Stanley Scott was tax collector of the Township of Newport from 1926 to 1929 inclusive. As such collector it was his duty to collect the taxes for the Township of Newport, Newport Township School District and the County of Luzerne. The claims of the various municipalities are based upon the allegation that the premiums on said two policies of insurance were paid by funds embezzled by Scott as tax collector.

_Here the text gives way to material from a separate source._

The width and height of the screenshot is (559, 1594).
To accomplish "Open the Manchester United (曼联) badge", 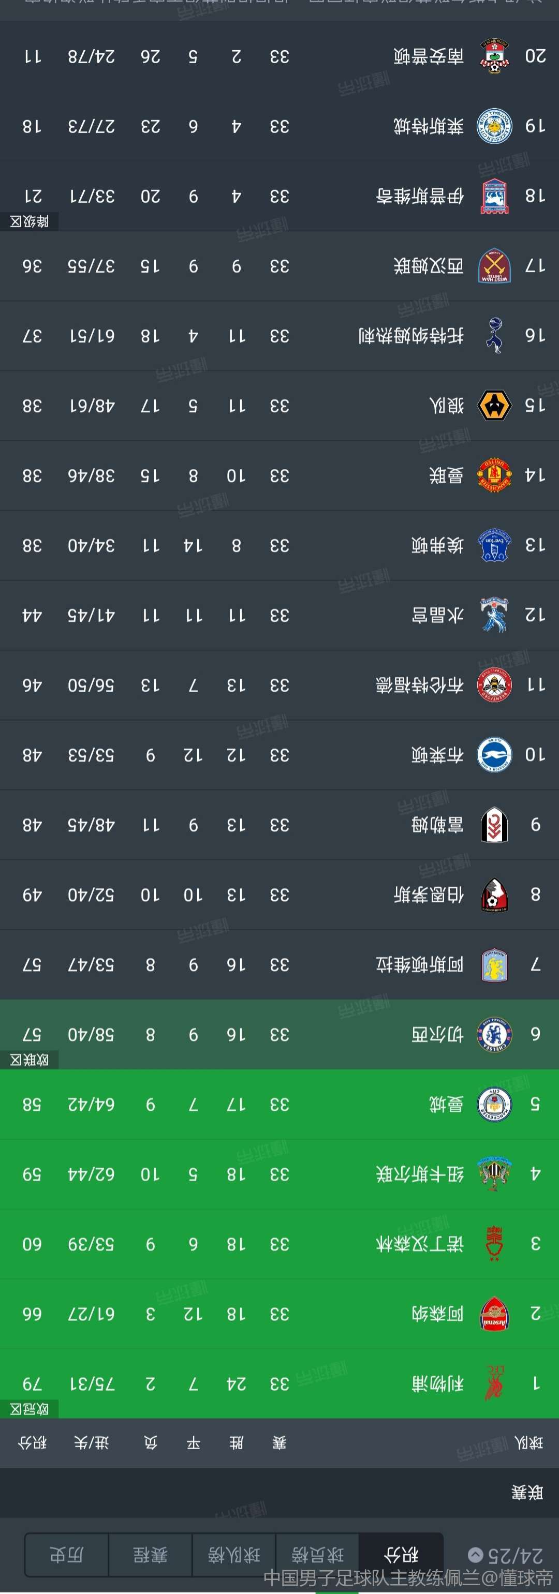I will (x=495, y=476).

On May 25,1934, the court, Coughlin, J., entered a decree directing that the defendants, Mary Scott, the County of Luzerne, the Township of Newport and the Newport Township School District, interplead and frame an issue in the Court of Common Pleas of Luzerne County, wherein said Mary Scott should be the plaintiff and the County of Luzerne, the Township of Newport and Newport Township School District, the defendants, in order to determine their respective rights in the proceeds of said two insurance policies. The decree authorized and directed the plaintiff company to pay into court the sum admitted by it to be due on account of said policies; and pursuant to this decree, the plaintiff paid into court the sum of $28,550.63, together with accrued interest.
On October 4,1934, Mary Scott presented her petition averring that the County of Luzerne had instituted suit in assumpsit to no. 920, July term, 1932, upon the bond given by Stanley Scott as tax collector and, on May 15, 1934, recovered judgment against her as administratrix of her deceased husband’s estate and the sureties upon said bond in the sum of $15,206.66. She further averred that the Township of Newport had instituted suit in assumpsit to no. 2489, October term, 1932, against her hus*262band and the sureties upon his bond to recover the sum of $8,229.57.

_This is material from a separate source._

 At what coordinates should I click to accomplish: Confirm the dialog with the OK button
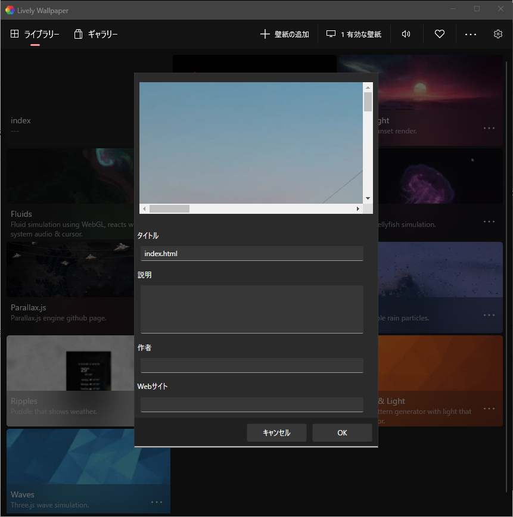pos(342,432)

Pursuant to her application, a rule was granted on the County of Luzerne and the Township of Newport to show cause why their bringing such actions should not be binding on them as an election to pursue the remedies by suit in the court of common pleas rather than by attempting to collect the amount claimed from the proceeds of the insurance policies, and this rule is now before us for disposition.
We know of no authority which permits the procedure here adopted, nor have we been referred to any. All parties in interest agreed to the decree of Judge Coughlin which directed that the various claimants interplead in order that the ownership of the funds from the insurance policies might be determined. All questions of law, including the one now sought to be raised, can properly be raised and determined upon the trial of that issue. We think it gravely doubtful whether the doctrine of election of remedies has any application to the present situation.

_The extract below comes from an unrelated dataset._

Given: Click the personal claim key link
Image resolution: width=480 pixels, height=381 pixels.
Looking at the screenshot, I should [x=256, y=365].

In Sarbach, Admx., v. The Fidelity & Deposit Co. of Md., 87 Kan. 774, 125 Pac. 63, it was held that a creditor seeking to recover a fund alleged to have been misappropriated by its agent could simultaneously, in separate actions, proceed against the estate of the misappropriator and the other parties alleged to have participated in the misuse of the fund. See also Bliss v. Collier, 232 Mich. 221, 205 N. W. 81; August v. Fourth National Bank of New York, 1 N. Y. Supp. 139.
The action at law was instituted against the sureties on the tax collector’s bond. The municipalities now seek to follow the funds which it is alleged Scott embezzled.
We incline to the opinion that the two remedies are to be regarded as concurrent. Moreover, there is no proof that, at the time of the institution of the suits by Luzerne County and Newport Township, the county and township officials knew, or had cause to know, that the premiums on the policies issued by the plaintiff company upon the *263life of Stanley Scott had been paid with funds embezzled by him as tax collector, and there could be no waiver of the right of said municipalities to claim an interest in said policies without full knowledge of all the facts.
The term election implies an intelligent and intentional choice; and, when the first remedy is availed of in ignorance of the existence of the others, no binding election results: Gardner v. Gauthier et ux., 101 Vt. 147, 141 Atl. 682.